When Brook Andrew was about eight years old, he was “booted out” of Sunday School for telling the priest that Moses turning a staff into a snake was “not possible”. At about 13 years of age, he was told by his biology teacher that all Aboriginal people have swirls on their thumbs, and that there were only a few surviving, in the central desert.
“From a very young age I was skeptical of the world that was given to me,” says the artist, standing at Tolarno galleries in Melbourne CBD, in front of a new work called ‘The Monthly VI’. An assemblage that mashes up Japanese newspaper and a late-18th-century engraving titled ‘White Negro’ with spray-painted graffiti, it’s part of his solo show Spin, a few days from opening when we speak. Five minutes’ walk away, at the Ian Potter Centre at Federation Square, Andrew’s career survey The Right to Offend Is Sacred is holding court. “It’s kind of like unleashing my deep psyche, I think,” he says looking at the canvas in front of him.
Much of Andrew’s work combines archival materials, text and a graphic sensibility to present alternative narratives and histories. His NGV exhibition is titled after just such a work: a 2009 collage that he made during a residency in New York, in which the headline ‘The Right to Offend Is Sacred’ is superimposed on an old black and white photo of a lavish interior – the kind you might find in an interior design journal.
The work, Andrew explains, was made in response to an editorial in the February 23 edition of the New York Times, about a controversial cartoon that had run in The New York Post, depicting a chimpanzee being shot. As civil rights activist Al Sharpton rallied protests over the cartoon’s racist politics, the Times journalist invoked the First Amendment right to free speech. (Ring any bells?)
“I’m very interested in the multiple meanings [of headlines],” says Andrew. “What does ‘The right to offend is sacred’ mean? What side of the fence are you on? When can you cross that line?”
Although some have speculated about it, Andrew didn’t choose the title of his NGV show to invoke the recent debate over 18C. “I chose it because I feel very passionate about certain themes in my work, and I feel we all do – but we don’t talk about them openly. And I think we need that discourse. For example, Israel and Palestine. West Papua, and the Indonesians slaughtering all those Papuan people. And in Australia, how we treat asylum seekers. For a privileged society, I don’t necessarily think [Australia] is the best society; I think that’s the illusion.”

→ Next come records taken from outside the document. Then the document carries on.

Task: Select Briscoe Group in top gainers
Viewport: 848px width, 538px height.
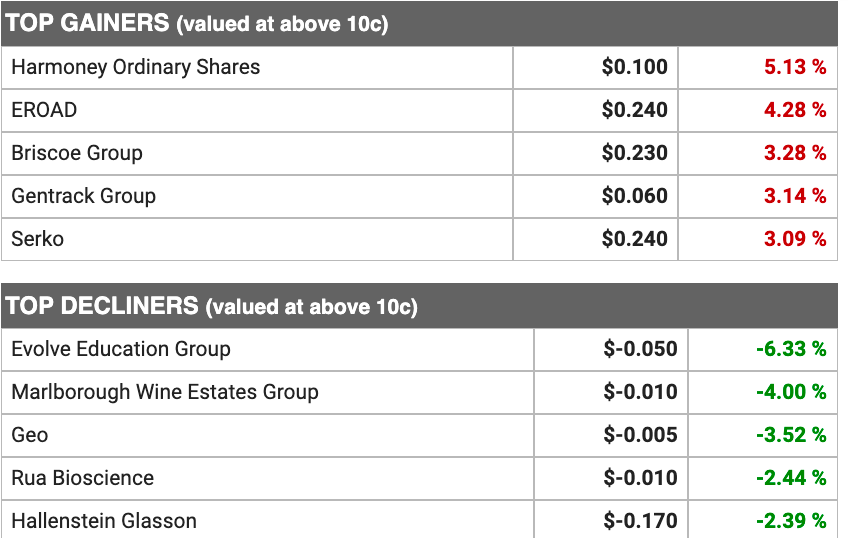Action: click(x=77, y=153)
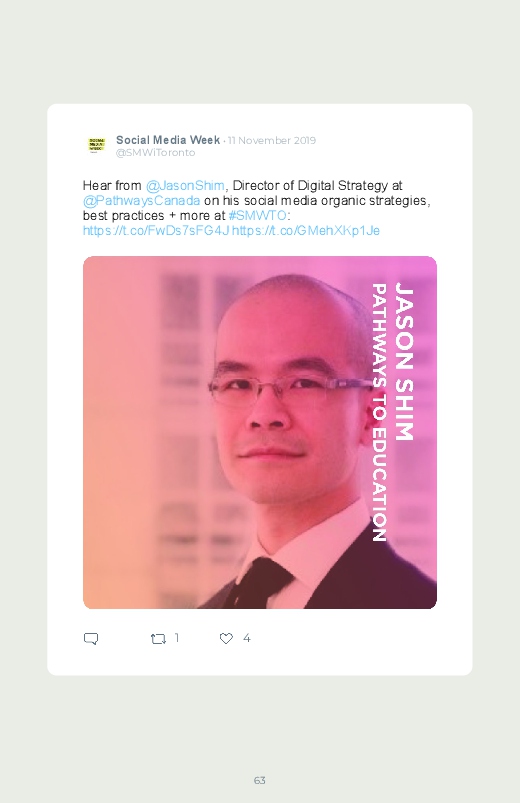Screen dimensions: 520x803
Task: Follow the t.co/FwDs7sFG4J link
Action: (x=156, y=230)
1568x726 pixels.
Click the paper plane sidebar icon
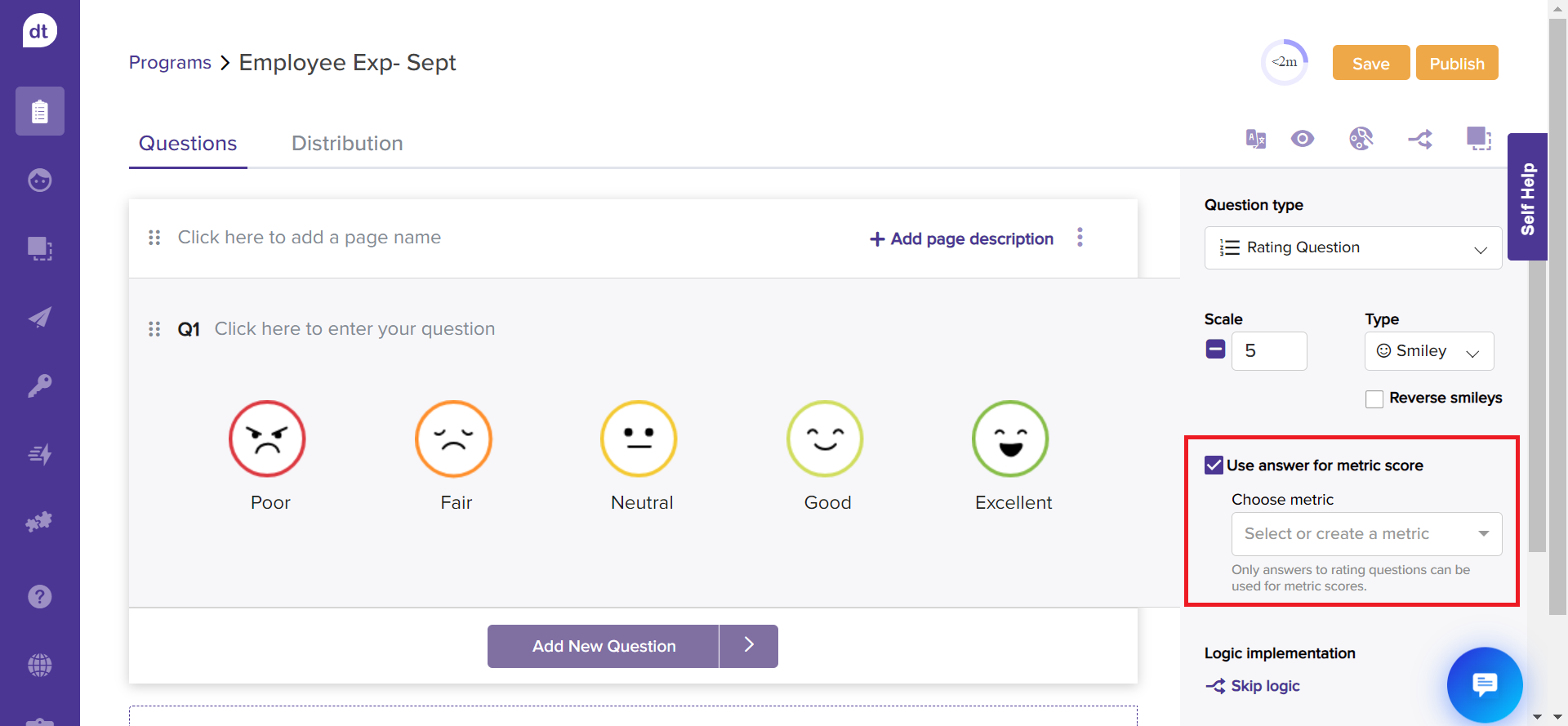39,317
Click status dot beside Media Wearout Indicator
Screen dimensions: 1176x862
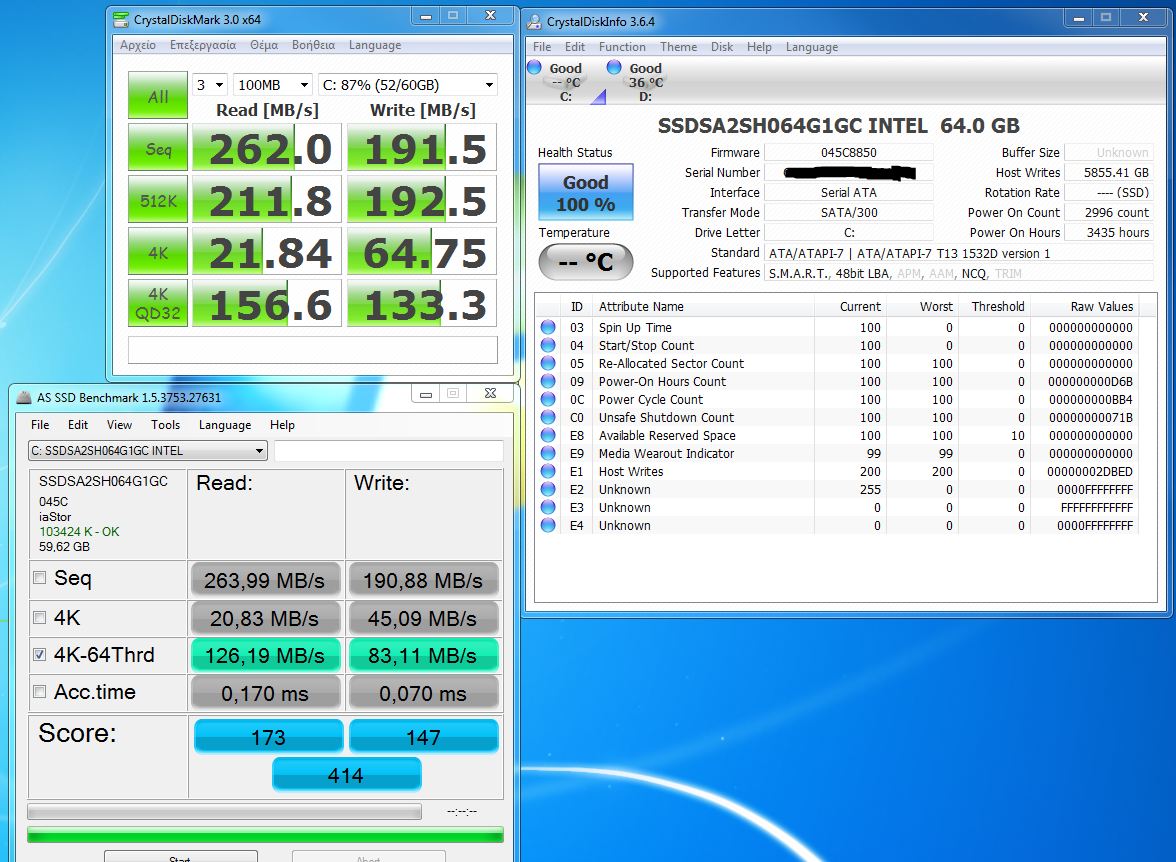click(x=548, y=453)
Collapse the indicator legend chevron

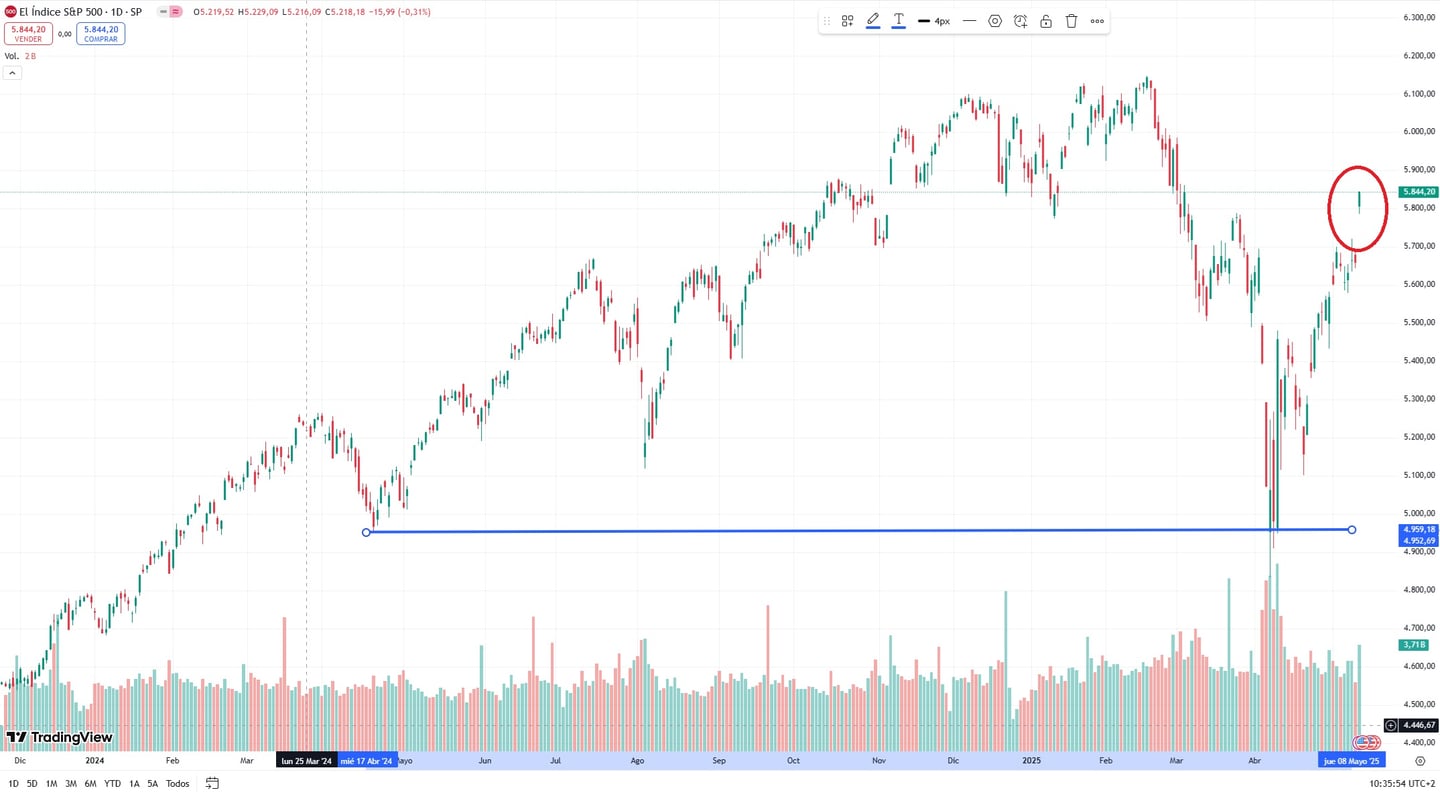coord(13,73)
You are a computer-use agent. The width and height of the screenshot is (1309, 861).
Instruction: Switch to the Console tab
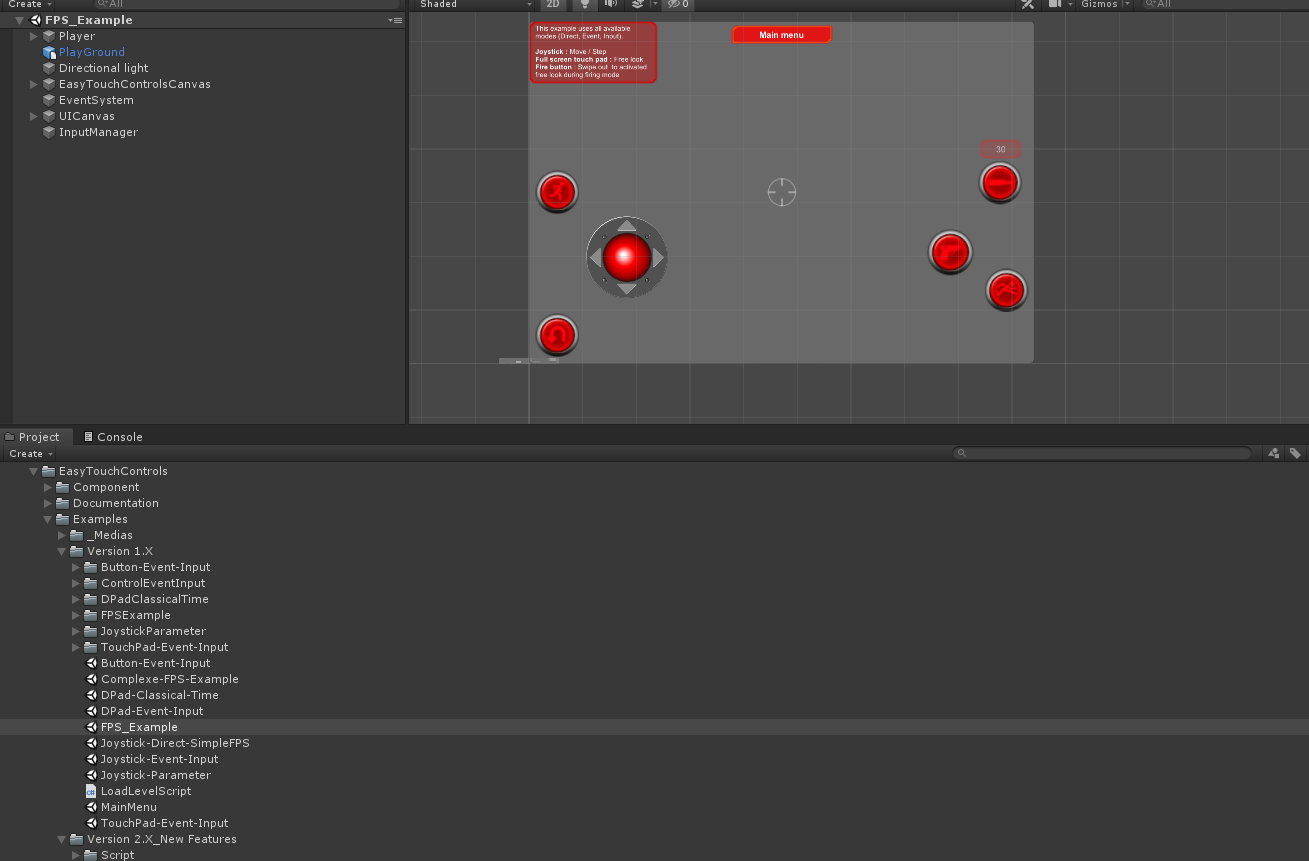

Accordingly, The Right to Offend Is Sacred is an exhibition with a global outlook. Collage works tease out alternative narratives for the Israel/Palestine conflict, lynchings in 1950s America, and the European colonial project from the Enlightenment era onwards. One of the show’s central works, the installation ‘52 Portraits’, flanks the viewer with enlarged prints of early ethnographic portraits from around the world. Overlooking this, the 2014 video work ‘De Anima’ is an incitement to a revised, holistic worldview, intercutting staged scenes (featuring performances by queer artists Mamo Alto and Justin Shoulder) with historical footage that ranges from 1960s American porn to war footage, anti-Japanese propaganda, and safari scenes – all from Andrew’s own extensive archive.
Andrew’s archive and his interest in ‘hidden histories’ have gone hand in hand, and began at an early age. He grew up in a household with lots of Aboriginal kitsch objects (“because that’s one of the ways my Aboriginal family identified with themselves, in the suburbs”), and he started by collecting these, before expanding to memorabilia, documents and newspapers, and Enlightenment-era art.
“I was hoarding, I suppose, and trying to filter through what information these objects and papers and etchings were trying to tell the world. Then I started juxtaposing them, to tease out other narratives and other histories. And so even today, I’m very playful about it. But also I’m very serious about it – because I think we deserve to know other narratives, and we deserve to feed our own historical narratives of our families – that are often hidden or invisible or oppressed – into this greater narrative.
“I’m a very optimistic person in general,” says Andrew. “But I’m also very suspicious or skeptical.” He laughs: “The jury is out.”